When pagination is partial, use response fields such as num_rows_total, num_rows_per_page, and partial to drive continuation logic.

Search/filter notes:

•/search matches string columns (full-text style behavior is internal to the API).
•/filter requires predicate syntax in where and optional sort in orderby.
•Keep filtering and searches read-only and side-effect free.

Querying Datasets

Use npx parquetlens with Hub parquet alias paths for SQL querying.

Parquet alias shape:

text

hf://datasets/<namespace>/<repo>@~parquet/<config>/<split>/<shard>.parquet

Derive <config>, <split>, and <shard> from Dataset Viewer /parquet:

bash

curl -s "https://datasets-server.huggingface.co/parquet?dataset=cfahlgren1/hub-stats" \
  | jq -r '.parquet_files[] | "hf://datasets/\(.dataset)@~parquet/\(.config)/\(.split)/\(.filename)"'

Run SQL query:

bash

npx -y -p parquetlens -p @parquetlens/sql parquetlens \
  "hf://datasets/<namespace>/<repo>@~parquet/<config>/<split>/<shard>.parquet" \
  --sql "SELECT * FROM data LIMIT 20"

SQL export

•CSV: --sql "COPY (SELECT * FROM data LIMIT 1000) TO 'export.csv' (FORMAT CSV, HEADER, DELIMITER ',')"
•JSON: --sql "COPY (SELECT * FROM data LIMIT 1000) TO 'export.json' (FORMAT JSON)"
•Parquet: --sql "COPY (SELECT * FROM data LIMIT 1000) TO 'export.parquet' (FORMAT PARQUET)"

Creating and Uploading Datasets

Use one of these flows depending on dependency constraints.

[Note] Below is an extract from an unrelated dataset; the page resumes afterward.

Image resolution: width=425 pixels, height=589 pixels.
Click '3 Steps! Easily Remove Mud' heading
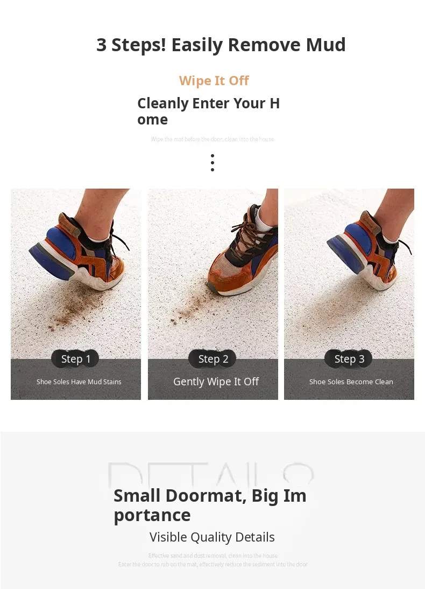[221, 45]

Zero local dependencies (Hub UI):

•Create dataset repo in browser: https://huggingface.co/new-dataset
•Upload parquet files in the repo "Files and versions" page.
•Verify shards appear in Dataset Viewer:

bash

curl -s "https://datasets-server.huggingface.co/parquet?dataset=<namespace>/<repo>"

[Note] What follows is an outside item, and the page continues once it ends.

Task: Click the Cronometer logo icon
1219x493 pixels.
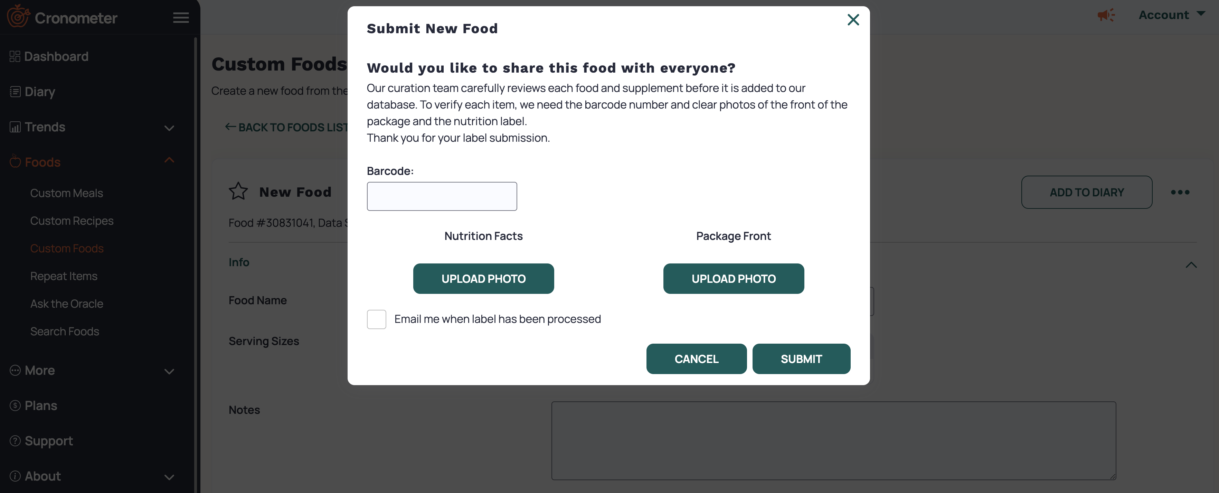Action: click(18, 16)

Low dependency CLI flow (npx @huggingface/hub / hfjs):

•Set auth token:

bash

export HF_TOKEN=<your_hf_token>

•Upload parquet folder to a dataset repo (auto-creates repo if missing):

bash

npx -y @huggingface/hub upload datasets/<namespace>/<repo> ./local/parquet-folder data

•Upload as private repo on creation:

bash

npx -y @huggingface/hub upload datasets/<namespace>/<repo> ./local/parquet-folder data --private

After upload, call /parquet to discover <config>/<split>/<shard> values for querying with @~parquet.